╭─ Supplied material
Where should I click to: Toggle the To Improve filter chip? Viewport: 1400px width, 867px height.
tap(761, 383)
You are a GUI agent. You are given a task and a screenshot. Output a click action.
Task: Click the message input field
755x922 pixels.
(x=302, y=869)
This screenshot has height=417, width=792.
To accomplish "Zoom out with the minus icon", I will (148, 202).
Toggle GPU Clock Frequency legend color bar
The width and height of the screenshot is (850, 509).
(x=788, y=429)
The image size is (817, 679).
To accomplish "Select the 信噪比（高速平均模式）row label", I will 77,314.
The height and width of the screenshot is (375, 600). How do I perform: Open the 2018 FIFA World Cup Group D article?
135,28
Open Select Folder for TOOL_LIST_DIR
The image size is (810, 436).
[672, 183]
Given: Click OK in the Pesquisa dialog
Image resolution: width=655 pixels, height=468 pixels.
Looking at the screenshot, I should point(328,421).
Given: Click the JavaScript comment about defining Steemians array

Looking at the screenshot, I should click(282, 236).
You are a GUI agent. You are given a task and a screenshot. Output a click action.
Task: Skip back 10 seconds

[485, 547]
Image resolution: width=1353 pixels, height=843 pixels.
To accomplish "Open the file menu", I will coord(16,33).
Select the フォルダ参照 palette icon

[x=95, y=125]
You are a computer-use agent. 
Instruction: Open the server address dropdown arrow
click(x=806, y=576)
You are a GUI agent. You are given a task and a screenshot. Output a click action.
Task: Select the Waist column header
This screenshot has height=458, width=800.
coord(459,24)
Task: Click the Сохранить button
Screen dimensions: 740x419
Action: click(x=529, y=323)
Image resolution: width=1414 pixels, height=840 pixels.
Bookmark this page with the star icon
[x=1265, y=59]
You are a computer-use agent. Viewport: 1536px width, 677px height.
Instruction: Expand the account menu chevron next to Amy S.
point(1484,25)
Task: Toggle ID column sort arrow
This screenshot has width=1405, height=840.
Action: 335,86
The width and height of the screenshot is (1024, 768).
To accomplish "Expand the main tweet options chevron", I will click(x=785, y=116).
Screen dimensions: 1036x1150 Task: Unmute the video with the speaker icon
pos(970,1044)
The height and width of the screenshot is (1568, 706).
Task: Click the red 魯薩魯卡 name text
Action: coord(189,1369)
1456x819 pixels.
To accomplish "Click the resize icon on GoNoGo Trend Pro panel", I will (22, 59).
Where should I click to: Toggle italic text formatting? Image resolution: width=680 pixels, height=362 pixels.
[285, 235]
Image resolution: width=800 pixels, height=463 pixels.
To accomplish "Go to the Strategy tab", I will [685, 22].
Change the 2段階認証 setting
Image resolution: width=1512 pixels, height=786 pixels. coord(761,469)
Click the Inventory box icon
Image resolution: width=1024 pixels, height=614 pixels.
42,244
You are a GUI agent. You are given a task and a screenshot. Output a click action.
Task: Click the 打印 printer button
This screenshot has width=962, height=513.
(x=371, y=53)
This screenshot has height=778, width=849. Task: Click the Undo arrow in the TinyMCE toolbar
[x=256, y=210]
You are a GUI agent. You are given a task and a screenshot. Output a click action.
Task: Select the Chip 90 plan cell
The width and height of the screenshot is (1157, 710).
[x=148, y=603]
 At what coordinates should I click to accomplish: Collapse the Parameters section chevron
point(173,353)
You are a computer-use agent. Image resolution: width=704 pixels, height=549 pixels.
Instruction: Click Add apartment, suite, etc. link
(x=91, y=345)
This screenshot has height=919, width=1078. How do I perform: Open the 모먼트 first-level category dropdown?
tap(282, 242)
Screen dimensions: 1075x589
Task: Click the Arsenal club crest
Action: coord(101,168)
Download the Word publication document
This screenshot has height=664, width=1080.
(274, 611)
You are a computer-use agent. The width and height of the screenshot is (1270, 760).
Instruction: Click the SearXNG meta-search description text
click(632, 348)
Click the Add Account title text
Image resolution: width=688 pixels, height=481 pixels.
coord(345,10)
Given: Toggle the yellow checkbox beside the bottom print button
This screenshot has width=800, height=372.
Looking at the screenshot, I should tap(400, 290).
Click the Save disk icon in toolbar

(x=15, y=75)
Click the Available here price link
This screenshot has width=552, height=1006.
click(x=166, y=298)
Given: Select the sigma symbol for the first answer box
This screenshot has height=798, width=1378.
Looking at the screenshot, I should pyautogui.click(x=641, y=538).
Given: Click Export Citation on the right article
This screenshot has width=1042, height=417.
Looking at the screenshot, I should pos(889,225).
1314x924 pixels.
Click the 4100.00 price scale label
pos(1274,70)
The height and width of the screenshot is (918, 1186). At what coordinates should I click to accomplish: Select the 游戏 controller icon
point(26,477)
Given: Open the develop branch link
╰─
• _Exercise description_
Please reproduce every one of the records above word for word, with nothing left out or changed.

• _Answer in full_
Where should I click to: Toggle the To Improve filter chip? Viewport: 1400px width, 867px height.
tap(761, 383)
You are a GUI agent. You are given a task and a screenshot. Output a click action.
Task: Click the message input field
755x922 pixels.
(x=302, y=869)
This screenshot has height=417, width=792.
To accomplish "Zoom out with the minus icon", I will (148, 202).
Toggle GPU Clock Frequency legend color bar
The width and height of the screenshot is (850, 509).
(x=788, y=429)
The image size is (817, 679).
To accomplish "Select the 信噪比（高速平均模式）row label", I will 77,314.
The height and width of the screenshot is (375, 600). How do I perform: Open the 2018 FIFA World Cup Group D article?
135,28
Open Select Folder for TOOL_LIST_DIR
The image size is (810, 436).
[672, 183]
Given: Click OK in the Pesquisa dialog
Image resolution: width=655 pixels, height=468 pixels.
Looking at the screenshot, I should point(328,421).
Given: Click the JavaScript comment about defining Steemians array

Looking at the screenshot, I should click(282, 236).
You are a GUI agent. You are given a task and a screenshot. Output a click action.
Task: Skip back 10 seconds

[485, 547]
Image resolution: width=1353 pixels, height=843 pixels.
To accomplish "Open the file menu", I will coord(16,33).
Select the フォルダ参照 palette icon

[x=95, y=125]
You are a computer-use agent. 
Instruction: Open the server address dropdown arrow
click(x=806, y=576)
You are a GUI agent. You are given a task and a screenshot. Output a click action.
Task: Select the Waist column header
This screenshot has height=458, width=800.
coord(459,24)
Task: Click the Сохранить button
Screen dimensions: 740x419
Action: click(x=529, y=323)
Image resolution: width=1414 pixels, height=840 pixels.
Bookmark this page with the star icon
[x=1265, y=59]
You are a computer-use agent. Viewport: 1536px width, 677px height.
Instruction: Expand the account menu chevron next to Amy S.
point(1484,25)
Task: Toggle ID column sort arrow
This screenshot has width=1405, height=840.
Action: 335,86
The width and height of the screenshot is (1024, 768).
To accomplish "Expand the main tweet options chevron", I will click(x=785, y=116).
Screen dimensions: 1036x1150 Task: Unmute the video with the speaker icon
pos(970,1044)
The height and width of the screenshot is (1568, 706).
Task: Click the red 魯薩魯卡 name text
Action: coord(189,1369)
1456x819 pixels.
To accomplish "Click the resize icon on GoNoGo Trend Pro panel", I will (22, 59).
Where should I click to: Toggle italic text formatting? Image resolution: width=680 pixels, height=362 pixels.
[285, 235]
Image resolution: width=800 pixels, height=463 pixels.
To accomplish "Go to the Strategy tab", I will [685, 22].
Change the 2段階認証 setting
Image resolution: width=1512 pixels, height=786 pixels. coord(761,469)
Click the Inventory box icon
Image resolution: width=1024 pixels, height=614 pixels.
42,244
You are a GUI agent. You are given a task and a screenshot. Output a click action.
Task: Click the 打印 printer button
This screenshot has width=962, height=513.
(x=371, y=53)
This screenshot has height=778, width=849. Task: Click the Undo arrow in the TinyMCE toolbar
[x=256, y=210]
You are a GUI agent. You are given a task and a screenshot. Output a click action.
Task: Select the Chip 90 plan cell
The width and height of the screenshot is (1157, 710).
[x=148, y=603]
 At what coordinates should I click to accomplish: Collapse the Parameters section chevron
point(173,353)
You are a computer-use agent. Image resolution: width=704 pixels, height=549 pixels.
Instruction: Click Add apartment, suite, etc. link
(x=91, y=345)
This screenshot has height=919, width=1078. How do I perform: Open the 모먼트 first-level category dropdown?
tap(282, 242)
Screen dimensions: 1075x589
Task: Click the Arsenal club crest
Action: coord(101,168)
Download the Word publication document
This screenshot has height=664, width=1080.
(274, 611)
You are a computer-use agent. The width and height of the screenshot is (1270, 760).
Instruction: Click the SearXNG meta-search description text
click(632, 348)
Click the Add Account title text
Image resolution: width=688 pixels, height=481 pixels.
coord(345,10)
Given: Toggle the yellow checkbox beside the bottom print button
This screenshot has width=800, height=372.
Looking at the screenshot, I should tap(400, 290).
Click the Save disk icon in toolbar

(x=15, y=75)
Click the Available here price link
This screenshot has width=552, height=1006.
click(x=166, y=298)
Given: Select the sigma symbol for the first answer box
This screenshot has height=798, width=1378.
Looking at the screenshot, I should pyautogui.click(x=641, y=538).
Given: Click Export Citation on the right article
This screenshot has width=1042, height=417.
Looking at the screenshot, I should pos(889,225).
1314x924 pixels.
Click the 4100.00 price scale label
pos(1274,70)
The height and width of the screenshot is (918, 1186). At what coordinates should I click to accomplish: Select the 游戏 controller icon
point(26,477)
Given: Open the develop branch link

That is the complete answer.